Pourtant son bilan n'est pas celui des plus grands Présidents américains. Forcément, en étant moins de trois ans au poste, cela limitait ses perspectives d'action. Abraham Lincoln ou Franklin Delano Roosevelt ont bien plus marqué l'Amérique que lui. Au plan intérieur, son successeur Lyndon Johnson eut même un héritage plus fort que lui, en accordant les droits civiques aux noirs malgré une partie de son camp, ou en mettant en place les programmes de santé Medicare et Medicaid. Kennedy mena une politique économique keynésienne, ce qui à cette époque était favorable à la croissance, et lança le programme de la NASA qui enverra des hommes sur la lune. En revanche, il ne réussit pas à mettre en place son programme de "Nouvelle Frontière".

Il fut plus actif sur le plan extérieur. Son excellente gestion de la crise des missiles de Cuba effaça son désastreux débarquement de la baie des cochons. Ses visites en Irlande ou à Berlin furent particulièrement bien accueillies. Ses discours étaient souvent sa principale arme, et il avait le don de mobiliser son auditoire dans son sens, dans le sens de la politique américaine. Une certaine détente fut possible avec l'URSS via le téléphone rouge. Mais ce fut aussi lui qui décida l'envoi de "conseillers militaires" au Vietnam.

Il y a deux ans, Barack Obama devenait Président des Etats-Unis. Difficile de ne pas tracer un parallèle avec John F. Kennedy.

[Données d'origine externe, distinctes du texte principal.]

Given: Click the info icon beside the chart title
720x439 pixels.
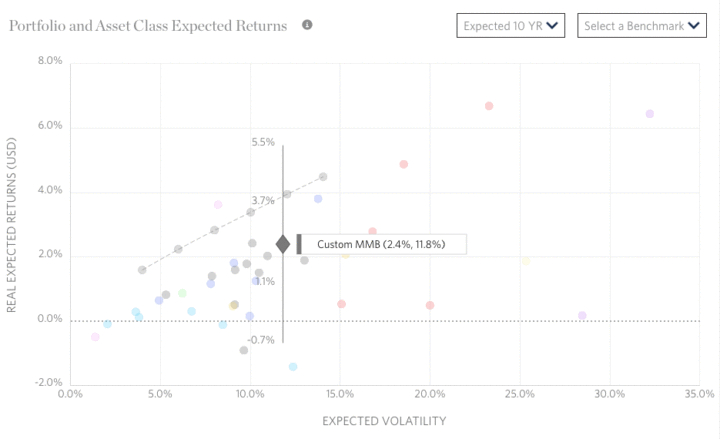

Son frère, le sénateur Ted Kennedy, ne s'en priva d'ailleurs pas en annonçant son soutien à la candidature de Barack Obama. Tous deux quadragénaires avec de jeunes enfants, tous deux diplômés de Harvard, tous deux démocrates, tous deux représentant de nouveaux profils à la Présidence (l'un le premier catholique, l'autre le premier noir), tous deux extrêmement charismatiques... Barack Obama ne rencontre pas du tout les mêmes circonstances que son prédécesseur. L'Amérique connaît actuellement une crise économique violente, et elle est d'ores et déjà embourbée dans des théâtres d'opérations militaires lointains. Mais Barack Obama fait lui régulièrement aussi preuve d'une puissance rhétorique déterminante. C'est sur les sujets les plus importants qu'il se révèle à son meilleur niveau, comme l'a encore récemment montré son discours après la fusillade de Tucson.

Il y a cinquante ans, John Fitzgerald Kennedy devenait Président des Etats-Unis. Ce fut ce jour là que lui prononça son meilleur discours. Ses mots résonnent encore aujourd'hui :

"Ne demandez pas ce que votre pays peut faire pour vous, demandez ce que vous pouvez faire pour votre pays."

Voilà la maxime qui devrait être le mot d'ordre, l'impératif catégorique de chaque citoyen, que ce soit en Amérique ou dans le reste du monde.